#### Given data ####
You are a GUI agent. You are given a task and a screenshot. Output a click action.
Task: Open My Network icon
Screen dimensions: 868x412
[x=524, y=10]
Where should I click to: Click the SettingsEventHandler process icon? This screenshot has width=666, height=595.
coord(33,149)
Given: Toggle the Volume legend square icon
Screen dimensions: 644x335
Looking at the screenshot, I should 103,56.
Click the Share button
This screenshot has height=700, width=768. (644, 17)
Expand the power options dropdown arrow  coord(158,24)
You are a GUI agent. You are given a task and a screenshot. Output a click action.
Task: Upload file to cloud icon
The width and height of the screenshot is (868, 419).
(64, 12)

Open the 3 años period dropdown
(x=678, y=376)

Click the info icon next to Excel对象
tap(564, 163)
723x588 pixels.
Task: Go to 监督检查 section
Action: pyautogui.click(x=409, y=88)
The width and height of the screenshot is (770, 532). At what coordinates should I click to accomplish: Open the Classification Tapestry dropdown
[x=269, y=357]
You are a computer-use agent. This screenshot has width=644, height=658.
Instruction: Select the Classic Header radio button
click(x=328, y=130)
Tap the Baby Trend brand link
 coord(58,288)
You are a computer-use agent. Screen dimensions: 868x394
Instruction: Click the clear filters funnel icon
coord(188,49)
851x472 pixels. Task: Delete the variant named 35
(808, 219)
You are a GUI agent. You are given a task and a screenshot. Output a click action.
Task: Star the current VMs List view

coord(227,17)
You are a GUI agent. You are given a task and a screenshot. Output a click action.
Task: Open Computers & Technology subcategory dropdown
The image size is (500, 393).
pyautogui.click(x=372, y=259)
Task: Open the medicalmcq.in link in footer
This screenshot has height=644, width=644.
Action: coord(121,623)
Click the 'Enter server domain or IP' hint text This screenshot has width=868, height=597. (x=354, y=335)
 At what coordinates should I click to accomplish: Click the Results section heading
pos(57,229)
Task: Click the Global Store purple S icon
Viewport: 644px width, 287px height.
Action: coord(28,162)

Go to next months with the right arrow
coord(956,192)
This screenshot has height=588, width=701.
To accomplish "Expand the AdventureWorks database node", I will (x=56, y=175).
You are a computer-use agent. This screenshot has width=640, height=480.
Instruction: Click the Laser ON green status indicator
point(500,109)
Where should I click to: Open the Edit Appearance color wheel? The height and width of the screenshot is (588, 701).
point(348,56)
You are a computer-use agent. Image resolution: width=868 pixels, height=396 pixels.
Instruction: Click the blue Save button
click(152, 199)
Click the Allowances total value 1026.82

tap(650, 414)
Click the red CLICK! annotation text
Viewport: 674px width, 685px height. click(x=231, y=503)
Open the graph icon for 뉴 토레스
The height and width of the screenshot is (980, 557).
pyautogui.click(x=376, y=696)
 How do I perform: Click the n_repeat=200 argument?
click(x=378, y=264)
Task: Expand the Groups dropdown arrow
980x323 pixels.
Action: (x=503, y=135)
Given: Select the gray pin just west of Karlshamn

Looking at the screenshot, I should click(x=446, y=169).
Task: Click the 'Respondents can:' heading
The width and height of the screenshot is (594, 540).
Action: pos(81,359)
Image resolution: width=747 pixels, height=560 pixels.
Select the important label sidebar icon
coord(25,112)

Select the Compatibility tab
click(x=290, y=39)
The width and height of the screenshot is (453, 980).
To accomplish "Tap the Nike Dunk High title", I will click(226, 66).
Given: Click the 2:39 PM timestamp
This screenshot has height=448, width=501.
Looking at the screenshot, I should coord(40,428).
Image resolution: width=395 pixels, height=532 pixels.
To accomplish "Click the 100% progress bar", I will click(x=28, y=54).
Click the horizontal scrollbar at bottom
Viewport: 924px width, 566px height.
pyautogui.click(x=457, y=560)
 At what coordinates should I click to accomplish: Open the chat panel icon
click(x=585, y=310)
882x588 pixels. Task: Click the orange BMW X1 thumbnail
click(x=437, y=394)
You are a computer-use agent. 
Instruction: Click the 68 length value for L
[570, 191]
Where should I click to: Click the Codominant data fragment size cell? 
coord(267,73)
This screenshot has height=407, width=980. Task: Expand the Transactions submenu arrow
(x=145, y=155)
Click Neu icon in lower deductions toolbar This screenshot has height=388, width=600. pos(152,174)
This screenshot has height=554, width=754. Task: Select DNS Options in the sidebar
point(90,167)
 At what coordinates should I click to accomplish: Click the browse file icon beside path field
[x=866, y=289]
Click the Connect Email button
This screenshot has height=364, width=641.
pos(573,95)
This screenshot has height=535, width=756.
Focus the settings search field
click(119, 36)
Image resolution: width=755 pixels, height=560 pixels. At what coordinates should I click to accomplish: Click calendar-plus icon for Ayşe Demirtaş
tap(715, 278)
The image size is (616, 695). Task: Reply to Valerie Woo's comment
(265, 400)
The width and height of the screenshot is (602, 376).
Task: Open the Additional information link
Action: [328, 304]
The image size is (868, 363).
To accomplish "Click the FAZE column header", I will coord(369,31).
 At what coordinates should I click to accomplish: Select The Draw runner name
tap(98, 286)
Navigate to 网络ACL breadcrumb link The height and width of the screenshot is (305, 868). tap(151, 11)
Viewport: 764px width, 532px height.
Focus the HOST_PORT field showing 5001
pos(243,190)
####
What to do: Among the records above, only the lines between the line holding "Image resolution: width=747" and the line holding "Given: Click the 2:39 PM timestamp", inclusive, are to be output, exactly as written.

Output:
Image resolution: width=747 pixels, height=560 pixels.
Select the important label sidebar icon
coord(25,112)

Select the Compatibility tab
click(x=290, y=39)
The width and height of the screenshot is (453, 980).
To accomplish "Tap the Nike Dunk High title", I will click(226, 66).
Given: Click the 2:39 PM timestamp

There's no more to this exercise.